▶ Tasks to perform
A) According to the Cosmos DB graph post, which port does the Gremlin server listen on for ssl connections?
B) From the Cosmos DB graph post, write out the text beginning with "You may connect" and continuing through "config file, config.js).".

Testing the Cosmos DB graph database

Graph databases raise more and more interest as alternatives to standard SQL databases. Indeed, the graph structure may be better suited when queries are focusing on relationships between entities stored in the database. Cloud companies have spotted this trend and provide new solutions to set up graph databases in the cloud. Amazon and Google have made the choice of providing ways to connect JanusGraph to DynamoDB and BigTable respectively. Microsoft has chosen to provide its own graph database while relying on Gremlin for handling queries. Azure is using Cosmos DB as a backend for it. I have tested the Cosmos graph DB and I want here to share my first impressions.

Introduction

Graph databases and their surrounding plugins/modules are rapidly evolving and I am convinced that the present tutorial will be quickly out of date. Because of its lack of maturity, this field of engineering is not as neat and documented as what we are used to (for instance with SQL). If I point out the weaknesses here, I also acknowledge the efforts and work of the persons designing the solutions or providing open source code that simplify the life of users. I want to thank them for helping widespread the graph approach and the elegance of graph modeling. It is time now to encourage curious minds to try out and discover the word of graphs.

Setting up the Graph database server

Microsoft provides a graph database service easy to set up and start. Indeed, in a few clicks, the server is up and running. Without exaggerating much, it is one click to create a Cosmos database and one click to create the graph DB. The Gremlin server is automatically launched with a domain name YOURGRAPHNAME.graphs.azure.com, ready to listen to any ssl connection on port 443. It avoids the burden of configuring the database. You just need to choose the name of your graph (and of the collection). The tutorial for creating the graph is straightforward (first part of the webpage).

Screenshot of the Cosmos DB dashboard

The first impression is pretty good. The user and password for the ssl connection are automatically generated, and ready to use. In addition, no need to configure the Gremlin server or its interaction with the Cosmos database. This is quite comfortable, even more when you compare to the set up of a graph database on AWS (see my previous blog post).

Connecting to the Gremlin server

Several tutorials are available to explain how to interact with the server. They cover .Net, Java, Javascript and the Gremlin Console.

As you may know, I am a big fan of Python and I felt a bit frustrated when I noticed I can not use it to query the server [1].

So I decided to have a try with a different language and I picked the popular Javascript (Node.js). At first I found it confusing as the address of the graph given by the Azure portal contains https while the gremlin module for Javascript explicitly states that it only handles websocket connections. I found out that, although not documented, you can connect (and you do in all the tutorials!) to the server using secure websocket wss. I was also a bit perplex about the javascript module used which is just a fork of a project made by a contributor of Gremlin Tinkerpop. This module is not in the official Tinkerpop repository. Of course, being on the repository of an individual does not preclude an efficient module of good quality. It just raises questions about the continuity of the work. Microsoft engineers have started to contribute to this module, adding security handling, so it is going in a good direction.

You may connect to the Gremlin server using the function Gremlin.createClient (form the gremlin module), specifying the port 443, the address config.endpoint and the ssl credentials user and password (stored in the config file, config.js).

const client = Gremlin.createClient(
    443, 
    config.endpoint, 
    { 
        "session": false, 
        "ssl": true, 
        "user": `/dbs/${config.database}/colls/${config.collection}`,
        "password": config.primaryKey
    });

Then a query can be sent using the client.execute function. That’s it! Pretty easy. You have to find by yourself the structure of the returned data but that should not be too difficult, it uses the JSON format. For each vertex, the data is organized as a dictionary with keys id, label, type and properties. The value associated to properties is again a dictionary with all property names as keys, and values being lists.

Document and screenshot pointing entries
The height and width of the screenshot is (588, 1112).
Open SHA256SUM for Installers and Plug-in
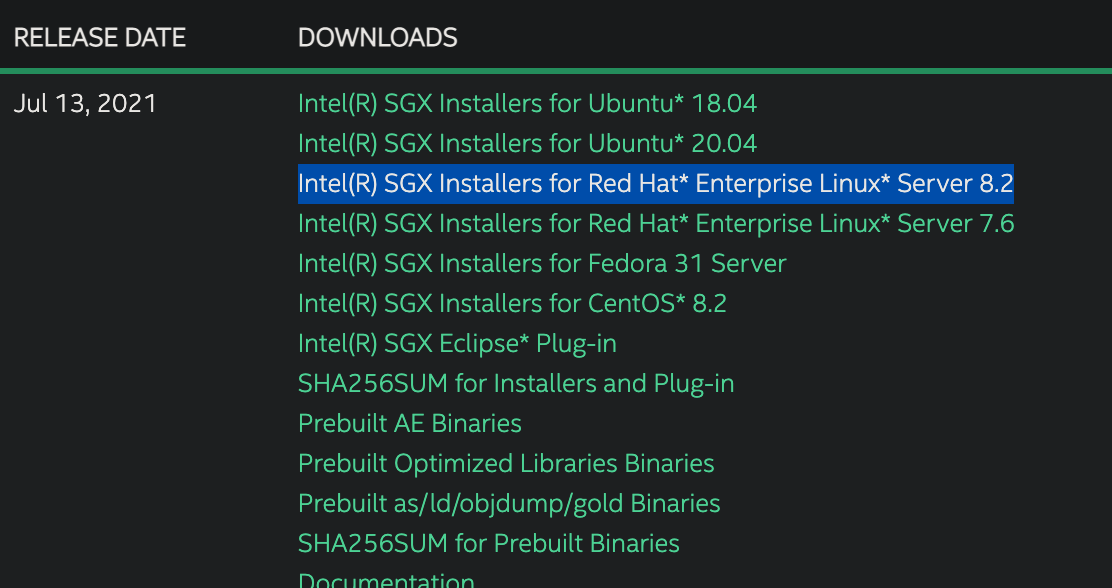coord(516,383)
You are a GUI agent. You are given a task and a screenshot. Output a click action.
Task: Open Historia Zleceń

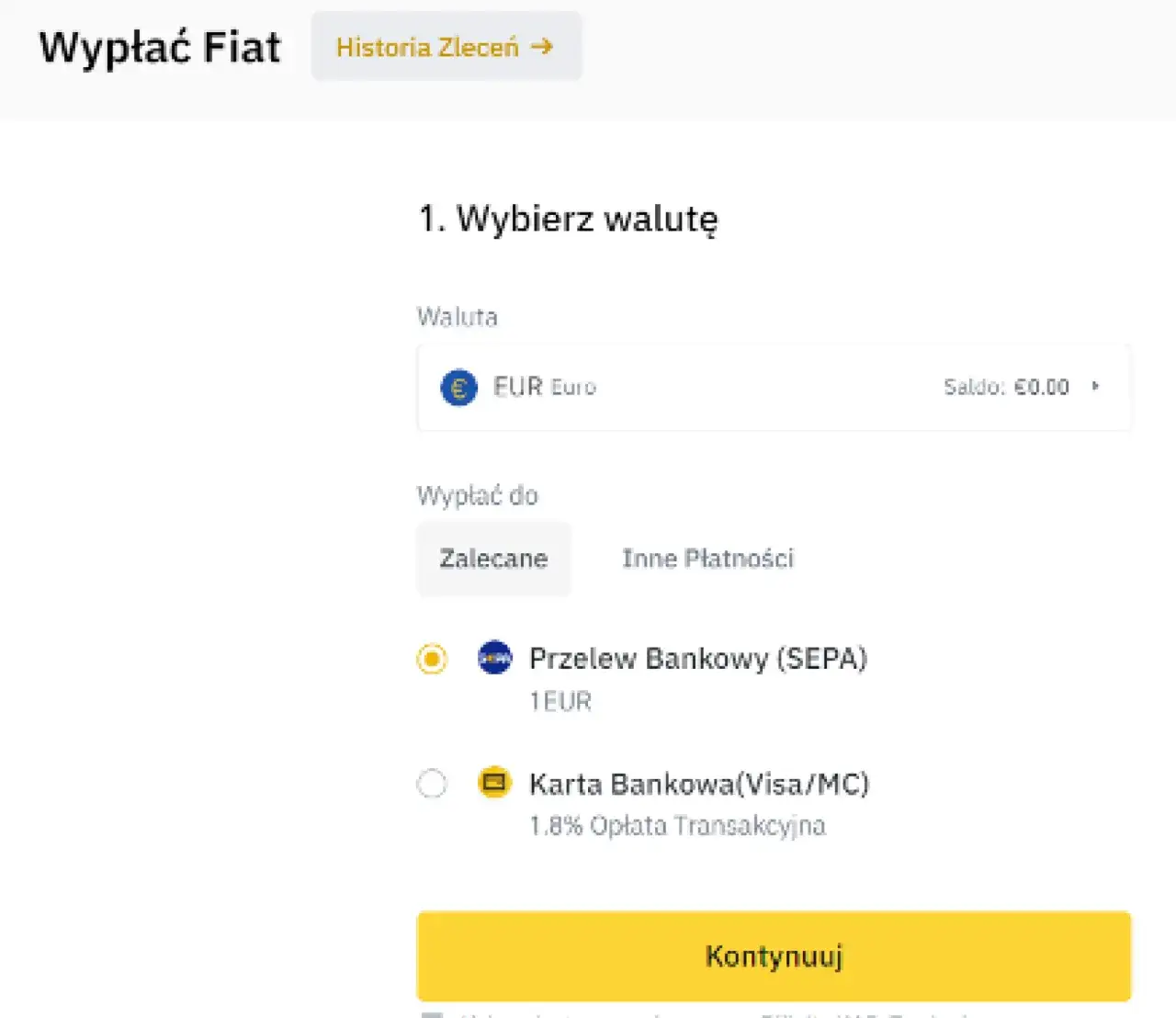pos(447,47)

▶ Solutions
A) Port 443.

B)
You may connect to the Gremlin server using the function Gremlin.createClient (form the gremlin module), specifying the port 443, the address config.endpoint and the ssl credentials user and password (stored in the config file, config.js).